India has often raised concerns over increasing trade deficit with China, which stood at about USD 47 billion between April 2019 to February 2020. The move to hike customs duty on imported goods also holds significance as the Centre is working on ways to boost local manufacturing and promote Make in India products.
Citizens demonstrate against China
This development also comes at a time when citizens across the country are outraged over the barbaric attack over the India Army jawans by Chinese troops that led to the death of 20 soldiers on June 15 at the Galwan Valley in Ladakh. The Indian troops gave it back to the Chinese with three different reports stating a range of 35-45 Chinese casualties even as Beijing conceals its numbers. People have taken to the streets to express their disdain towards China and its President Xi Jinping. Scores of individuals including celebrities and popular names in the country have pledged to boycott Chinese products and encourage Made in India goods.
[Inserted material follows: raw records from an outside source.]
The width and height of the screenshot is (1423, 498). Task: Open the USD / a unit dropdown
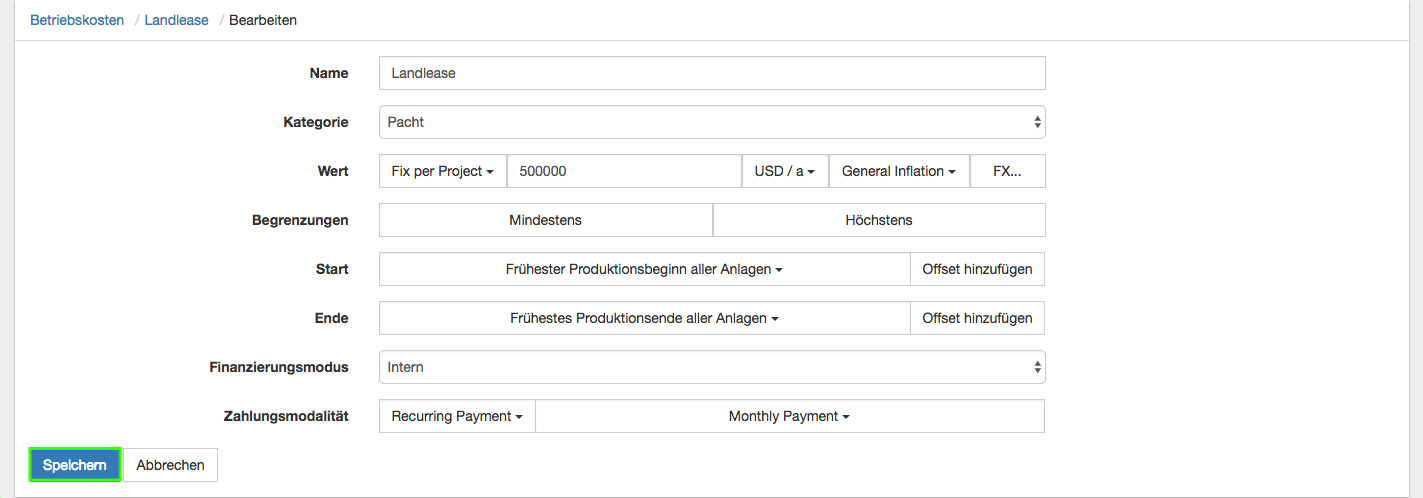click(785, 171)
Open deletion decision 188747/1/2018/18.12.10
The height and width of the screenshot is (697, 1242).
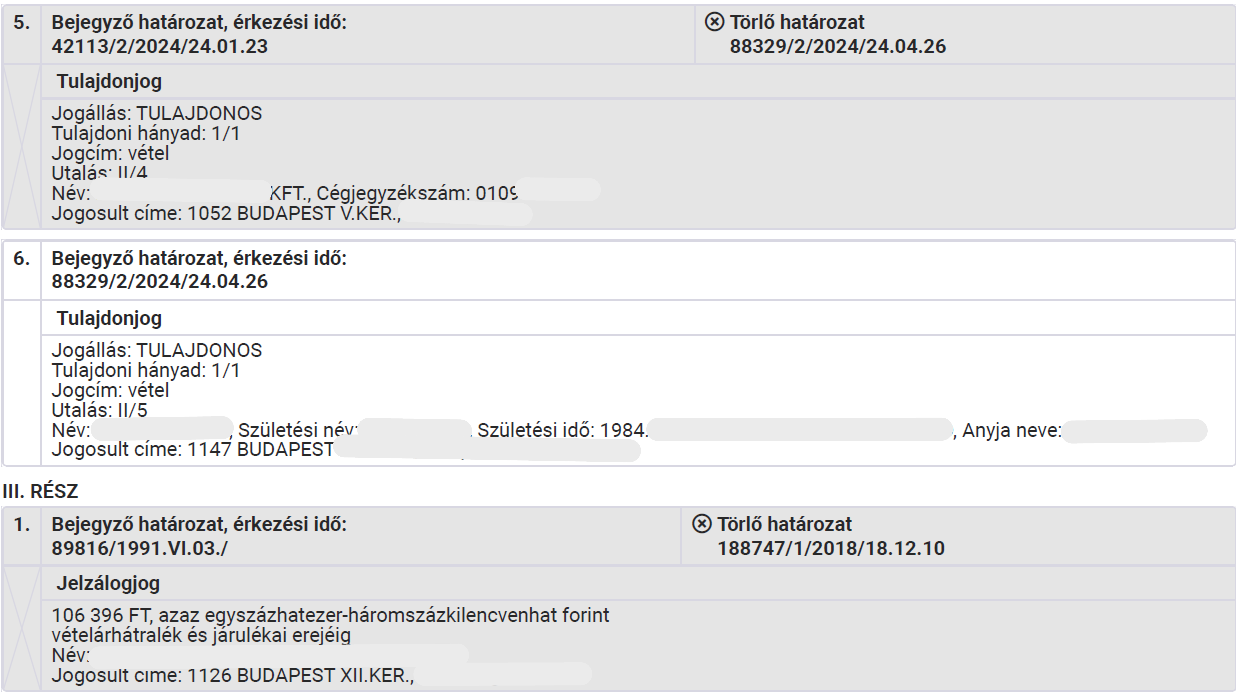(831, 548)
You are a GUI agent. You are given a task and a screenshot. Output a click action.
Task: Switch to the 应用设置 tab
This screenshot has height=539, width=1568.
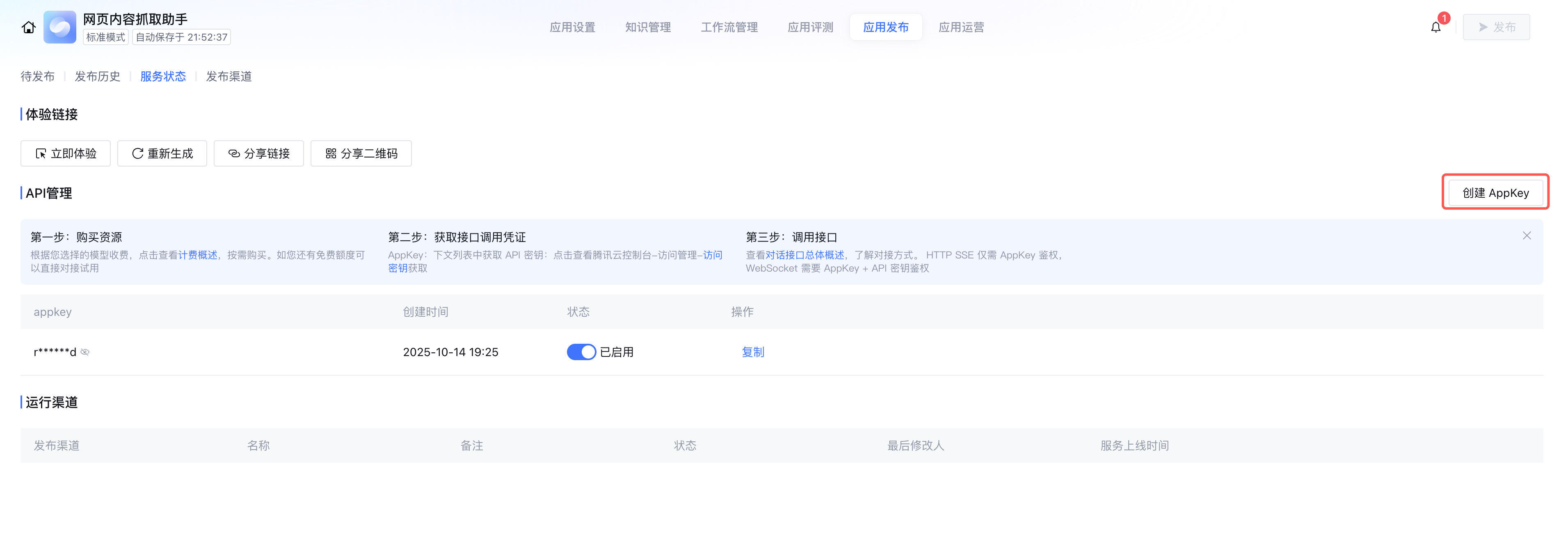tap(572, 27)
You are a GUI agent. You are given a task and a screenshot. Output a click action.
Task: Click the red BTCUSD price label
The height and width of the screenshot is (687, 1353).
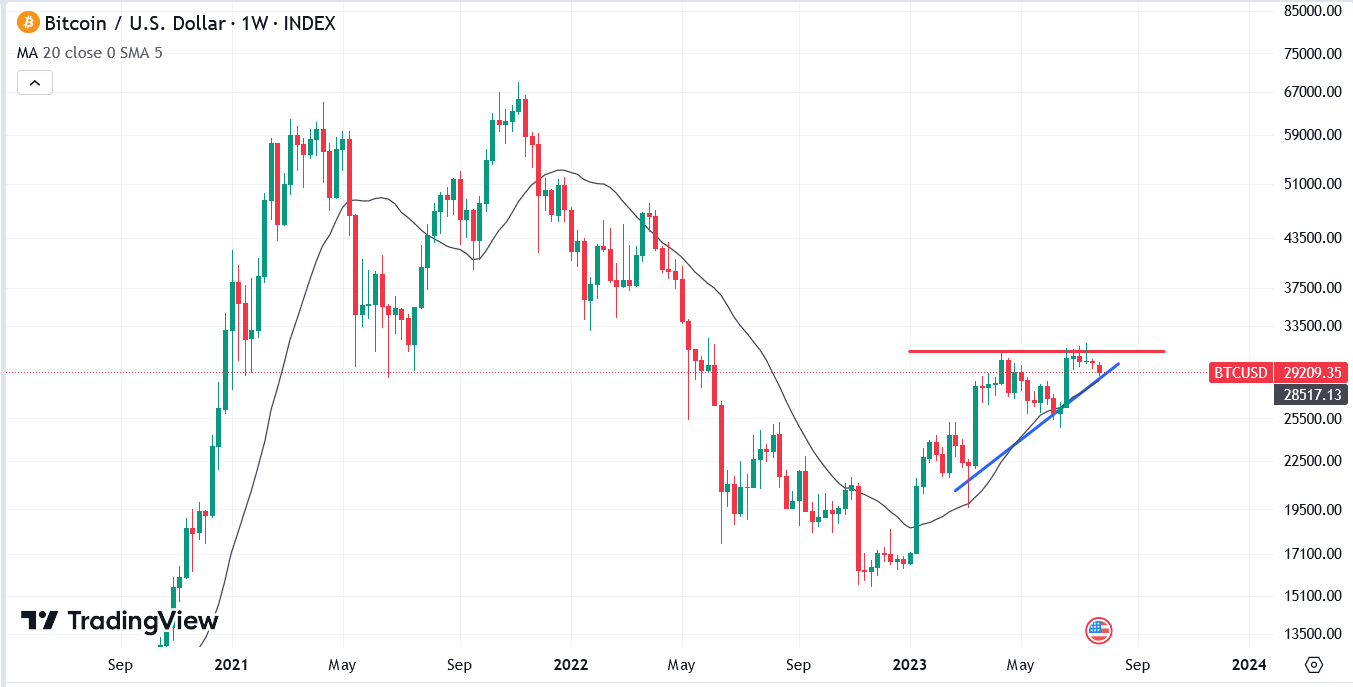(1240, 372)
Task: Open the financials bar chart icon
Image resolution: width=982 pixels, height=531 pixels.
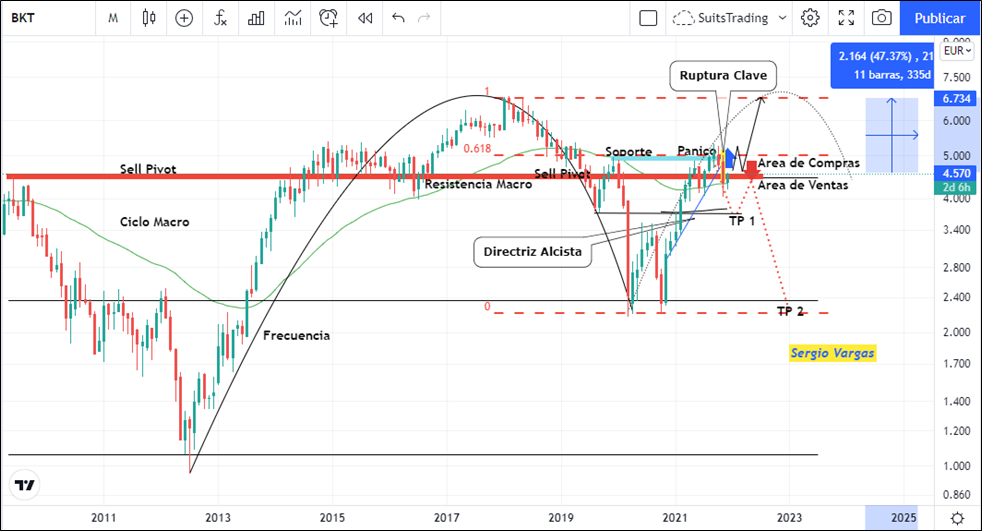Action: [256, 18]
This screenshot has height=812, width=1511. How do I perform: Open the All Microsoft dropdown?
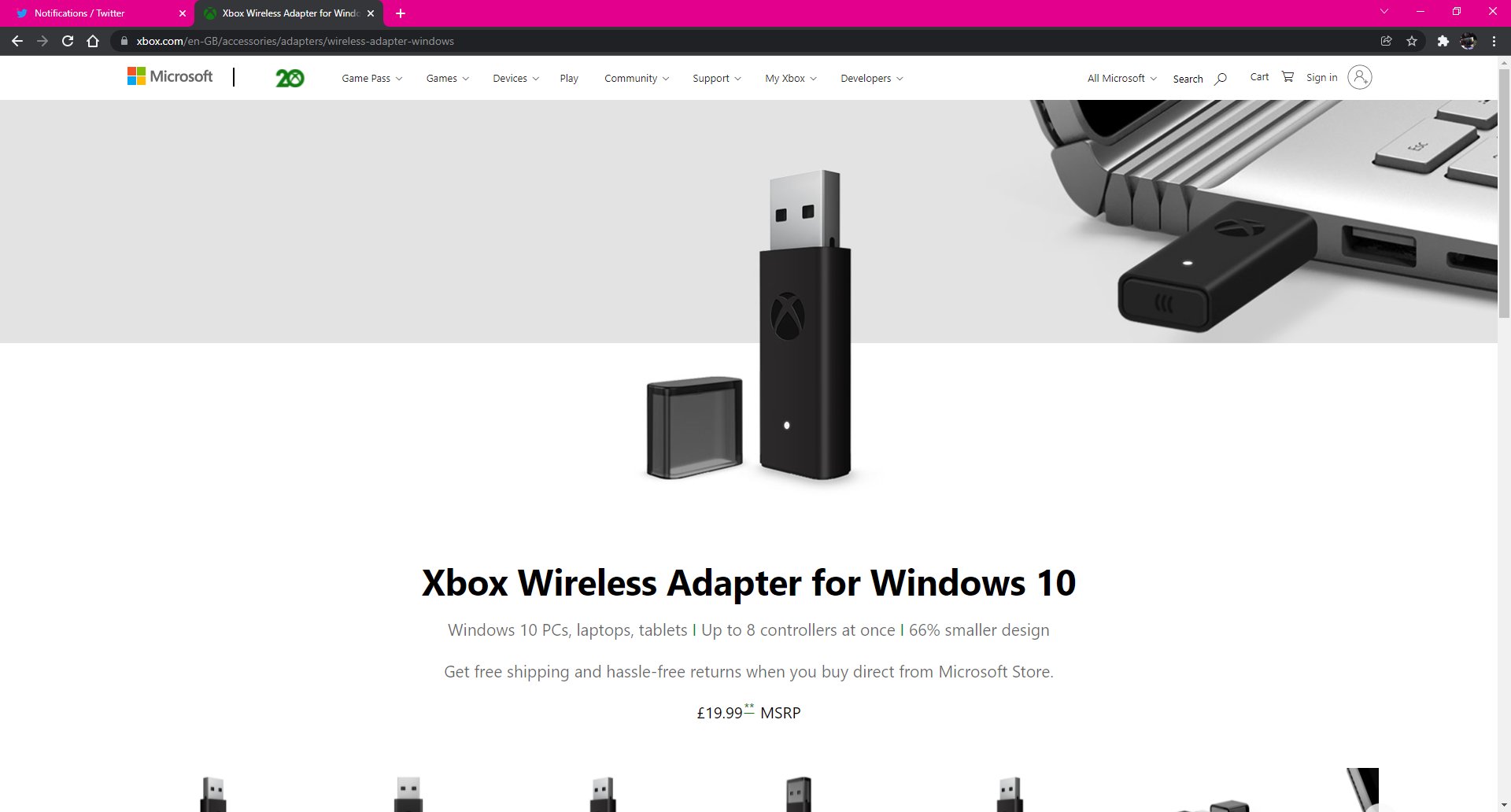point(1122,78)
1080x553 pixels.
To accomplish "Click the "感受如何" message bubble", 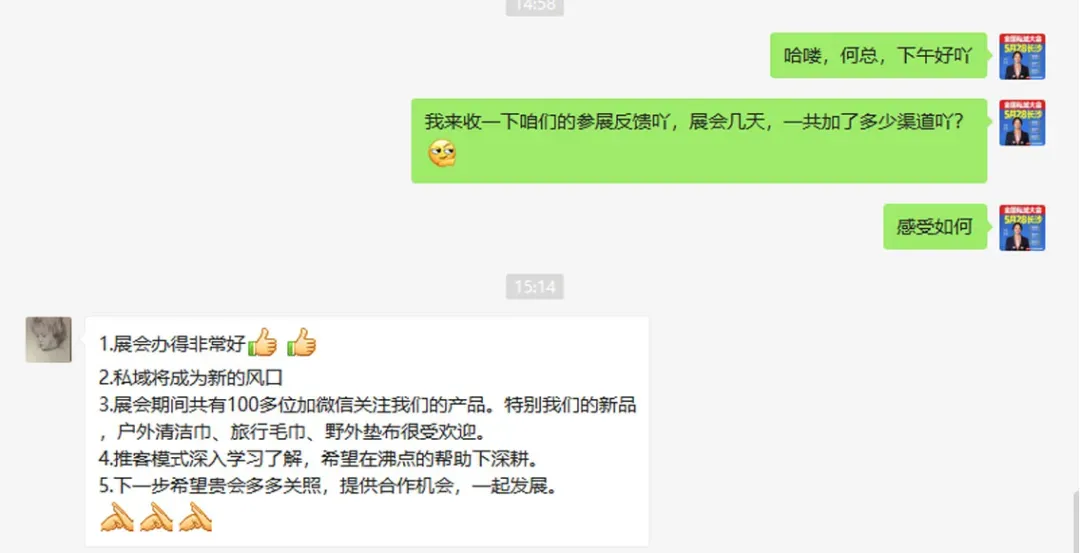I will pyautogui.click(x=935, y=227).
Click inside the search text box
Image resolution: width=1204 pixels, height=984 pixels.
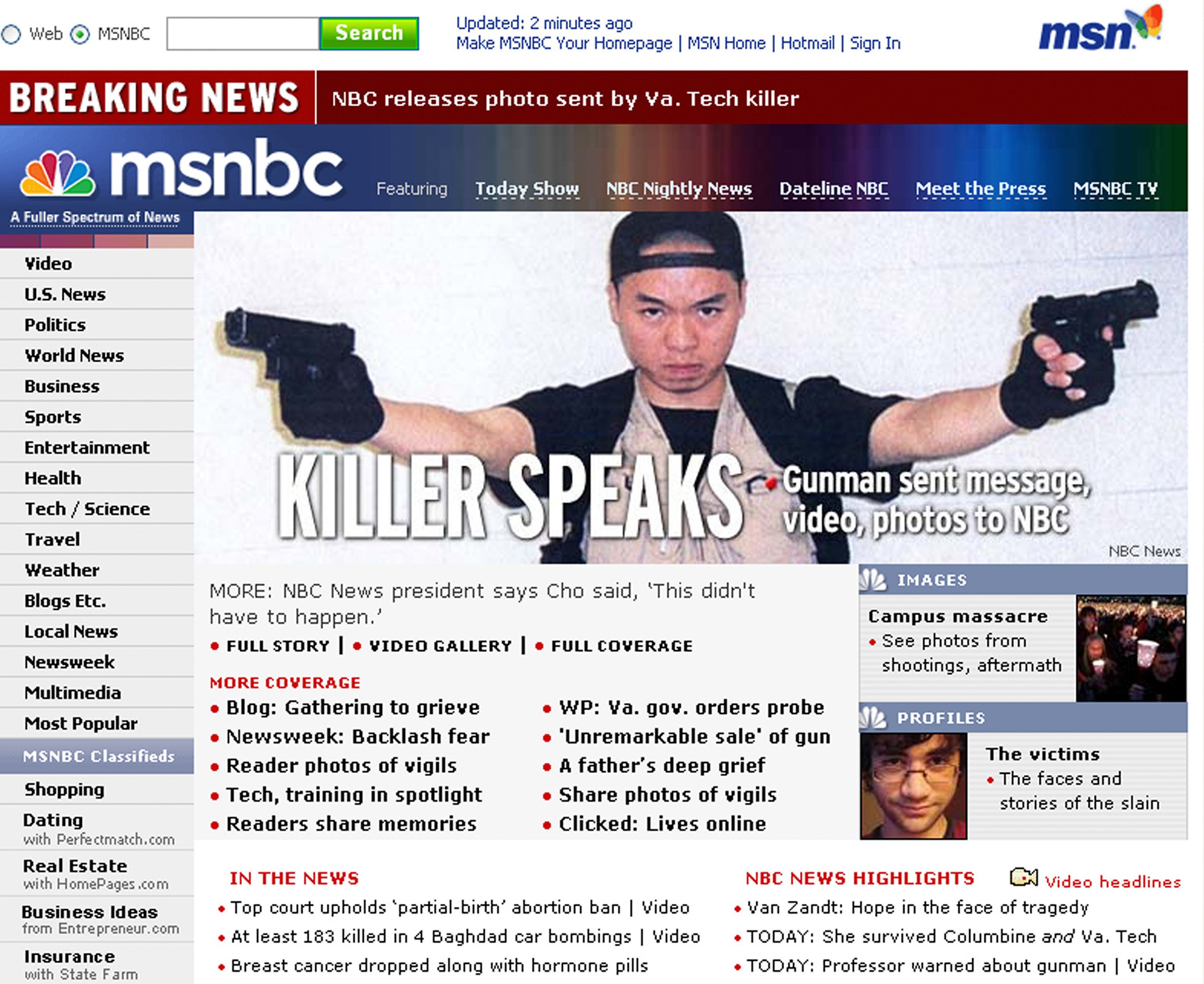click(242, 33)
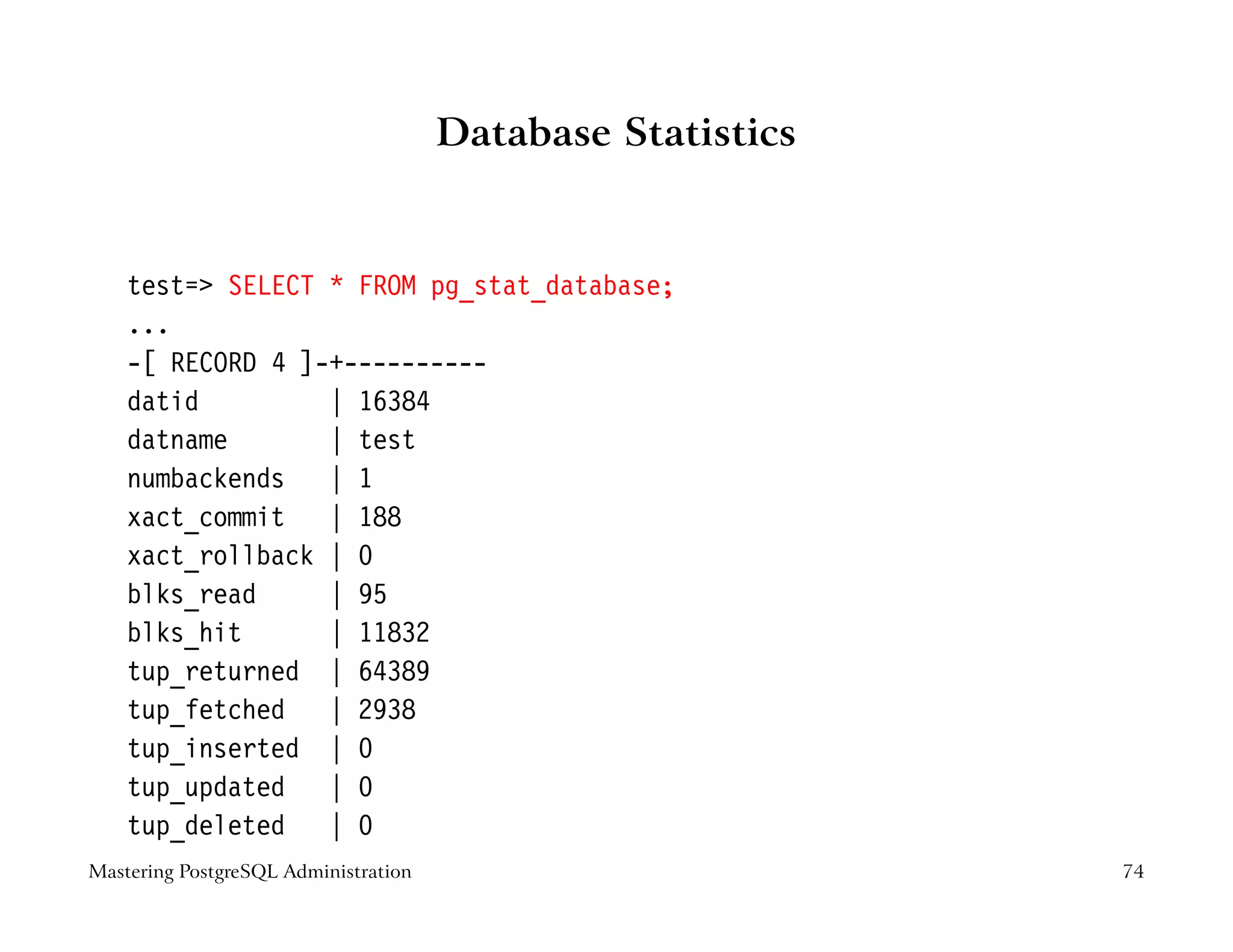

The movement has gathered momentum with several organisations and trade associations severing imports from China.
Railway PSU cancels Chinese company’s contract
In another major development, the Dedicated Freight Corridor Corporation of India (DFCCIL) – a PSU under the aegis of the Ministry of Railways – has terminated a Chinese company’s contract. This contract pertained to the signalling and telecommunication work in Kanpur-Deen Dayal Upadhyay section was awarded to Beijing National Railway Research and Design Institute of Signal and Communication Group Co. Ltd. in June 2016. The contract cost of Rs.471 crore was going to funded by a loan from the World Bank. As per the DFCCIL, only 20% of the work was completed despite the passage of 4 years.